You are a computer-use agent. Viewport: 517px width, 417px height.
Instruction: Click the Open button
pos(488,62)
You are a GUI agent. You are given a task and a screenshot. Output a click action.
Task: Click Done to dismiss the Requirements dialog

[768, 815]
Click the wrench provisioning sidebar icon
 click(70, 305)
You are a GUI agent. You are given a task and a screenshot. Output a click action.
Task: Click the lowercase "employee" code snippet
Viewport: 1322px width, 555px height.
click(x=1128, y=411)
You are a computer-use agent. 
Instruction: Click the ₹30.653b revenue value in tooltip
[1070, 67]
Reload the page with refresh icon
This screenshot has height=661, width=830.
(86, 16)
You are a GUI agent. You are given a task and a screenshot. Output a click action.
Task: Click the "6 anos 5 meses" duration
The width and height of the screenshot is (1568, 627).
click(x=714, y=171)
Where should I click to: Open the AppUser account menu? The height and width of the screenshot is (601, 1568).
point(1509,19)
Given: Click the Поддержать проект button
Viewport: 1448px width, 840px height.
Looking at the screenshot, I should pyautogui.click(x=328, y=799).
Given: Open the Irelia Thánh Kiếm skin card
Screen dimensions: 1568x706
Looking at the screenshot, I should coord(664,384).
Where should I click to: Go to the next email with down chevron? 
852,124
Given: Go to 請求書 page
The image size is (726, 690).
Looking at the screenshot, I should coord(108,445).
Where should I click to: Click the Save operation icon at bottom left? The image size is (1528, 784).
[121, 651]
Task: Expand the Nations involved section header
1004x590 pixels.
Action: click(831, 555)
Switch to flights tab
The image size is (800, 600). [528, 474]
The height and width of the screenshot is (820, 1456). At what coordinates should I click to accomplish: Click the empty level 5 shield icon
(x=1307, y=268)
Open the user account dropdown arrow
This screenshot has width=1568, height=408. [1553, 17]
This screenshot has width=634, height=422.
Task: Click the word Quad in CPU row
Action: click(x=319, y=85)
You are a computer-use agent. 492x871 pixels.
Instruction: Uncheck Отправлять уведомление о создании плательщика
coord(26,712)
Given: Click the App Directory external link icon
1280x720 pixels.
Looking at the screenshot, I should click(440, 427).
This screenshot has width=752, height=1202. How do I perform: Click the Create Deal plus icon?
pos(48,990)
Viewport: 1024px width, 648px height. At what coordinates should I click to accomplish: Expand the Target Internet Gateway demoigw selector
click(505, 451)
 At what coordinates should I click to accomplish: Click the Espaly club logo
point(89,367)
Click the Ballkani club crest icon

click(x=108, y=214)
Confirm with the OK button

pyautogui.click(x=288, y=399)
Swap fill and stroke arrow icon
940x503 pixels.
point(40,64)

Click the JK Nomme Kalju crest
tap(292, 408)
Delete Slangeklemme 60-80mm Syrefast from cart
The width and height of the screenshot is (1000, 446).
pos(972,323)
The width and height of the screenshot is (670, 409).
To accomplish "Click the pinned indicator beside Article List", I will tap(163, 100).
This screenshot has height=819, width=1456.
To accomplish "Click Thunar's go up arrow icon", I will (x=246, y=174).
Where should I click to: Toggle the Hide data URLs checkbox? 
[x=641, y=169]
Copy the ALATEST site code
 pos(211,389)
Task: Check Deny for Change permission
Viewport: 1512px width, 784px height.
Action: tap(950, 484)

====

SET EXERCISE:
Copy the records from the line with "Swap fill and stroke arrow icon" to the line with "will tap(163, 100).", both included, shifting every coordinate in the answers up by 116 and leaving all other text unchanged.

ANSWER IN FULL:
Swap fill and stroke arrow icon
940x503 pixels.
point(156,180)

Click the JK Nomme Kalju crest
tap(408, 524)
Delete Slangeklemme 60-80mm Syrefast from cart
The width and height of the screenshot is (1000, 446).
pos(1088,439)
The width and height of the screenshot is (670, 409).
To accomplish "Click the pinned indicator beside Article List", I will tap(279, 216).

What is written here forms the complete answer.